**GIVEN TEXT:**
## BEGIN
After exhaustive discussion, I’ve been deputed to inform our readers of Troppo’s plastic bag policy. We’re in favour of single-use plastic bags. In fact, we’re making them compulsory.
I was recently in Book Grocer and was refused a plastic bag, though they were prepared to give me a paper bag which on thinking about it, I’ve always thought was probably worse for the environment because I’d have assumed it was more energy intensive. The two supermarket chains are phasing out free single-use bags and replacing them with paid multi-use bags. Thing is, they’re unlikely to be used often enough to improve the environment. I’ve no problems in them being charged for – nor do I have problems with them being free – but all other interventions, all other preferences to get back to granma’s time with cloth and paper bags, are probably actually bad for the environment. Whodda thunk?
From this British Government “Life cycle assessment of supermarket carrierbags” conducted in 2011.
The paper, LDPE, non-woven PP and cotton bags should be reused at least four, five, 14 and 173 times respectively to ensure that they have lower global warming potential than conventional HDPE carrier bags.
## END
**COLLECTED DATA:**
## BEGIN
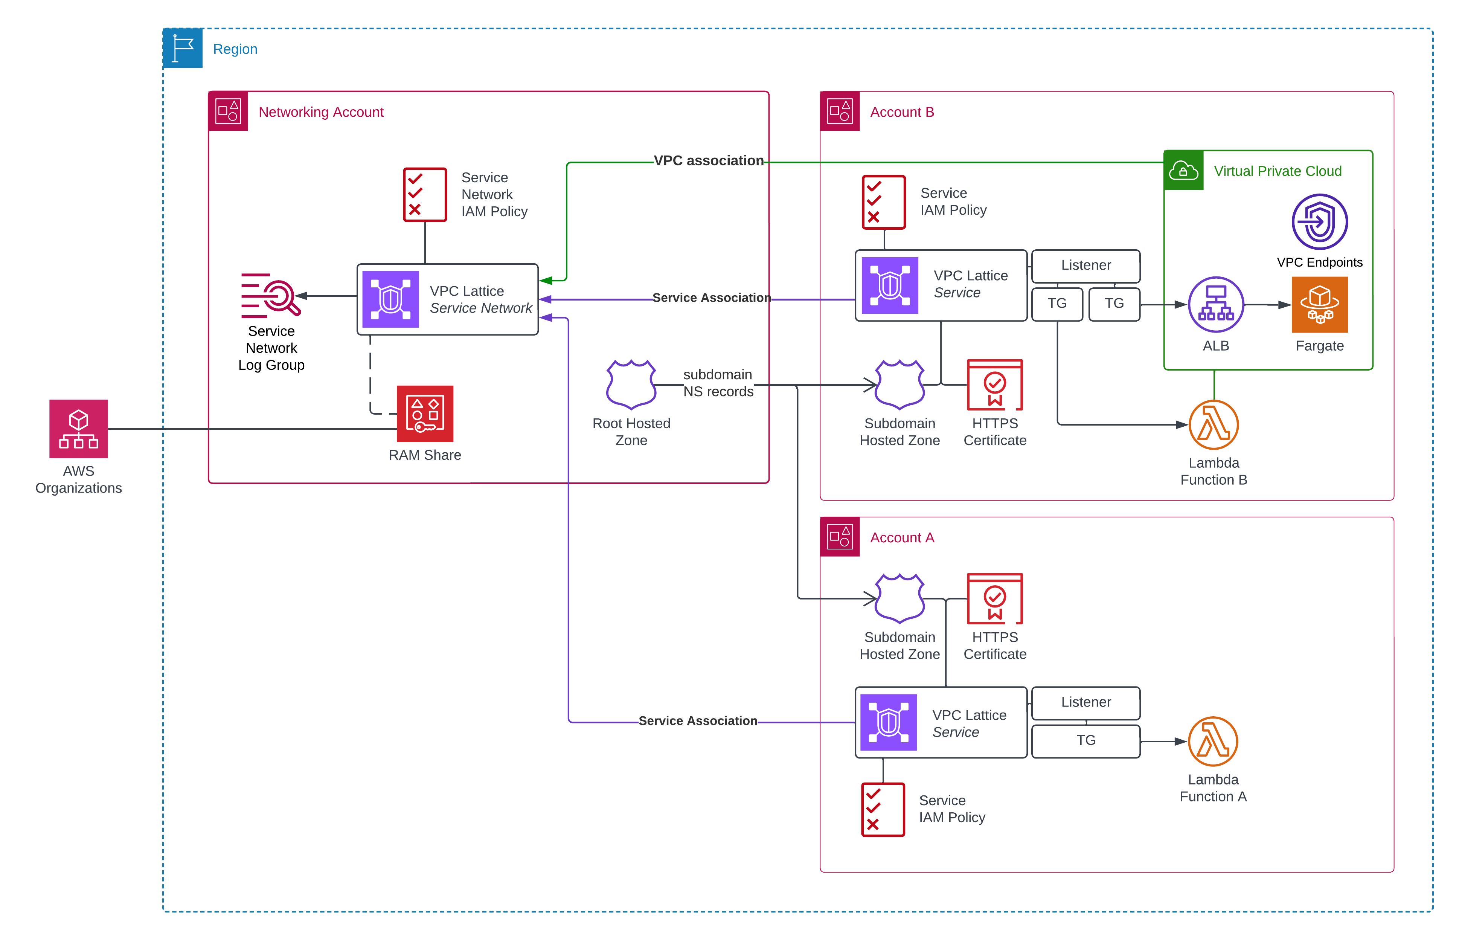This screenshot has width=1462, height=940.
Task: Click the Fargate icon
Action: tap(1319, 305)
## END
**TASKS:**
A. Turn the paragraph of the plastic bag text that begins "I was recently in Book Grocer" into a short bulleted list that keeps its main facts.
B. In the plastic bag text, retype everything from "I was recently" down to "environment. Whodda thunk?".
The lines have no role in this work.

**PROBLEM SOLUTIONS:**
A.
- At Book Grocer, the writer was refused a plastic bag but offered a paper one, which the writer had assumed was probably worse for the environment because it is more energy intensive.
- The two supermarket chains are phasing out free single-use bags and replacing them with paid multi-use bags.
- Those multi-use bags are unlikely to be used often enough to benefit the environment.
- The writer has no problem with bags being charged for or being free.
- All other interventions and preferences for returning to cloth and paper bags are probably bad for the environment.

B.
I was recently in Book Grocer and was refused a plastic bag, though they were prepared to give me a paper bag which on thinking about it, I’ve always thought was probably worse for the environment because I’d have assumed it was more energy intensive. The two supermarket chains are phasing out free single-use bags and replacing them with paid multi-use bags. Thing is, they’re unlikely to be used often enough to improve the environment. I’ve no problems in them being charged for – nor do I have problems with them being free – but all other interventions, all other preferences to get back to granma’s time with cloth and paper bags, are probably actually bad for the environment. Whodda thunk?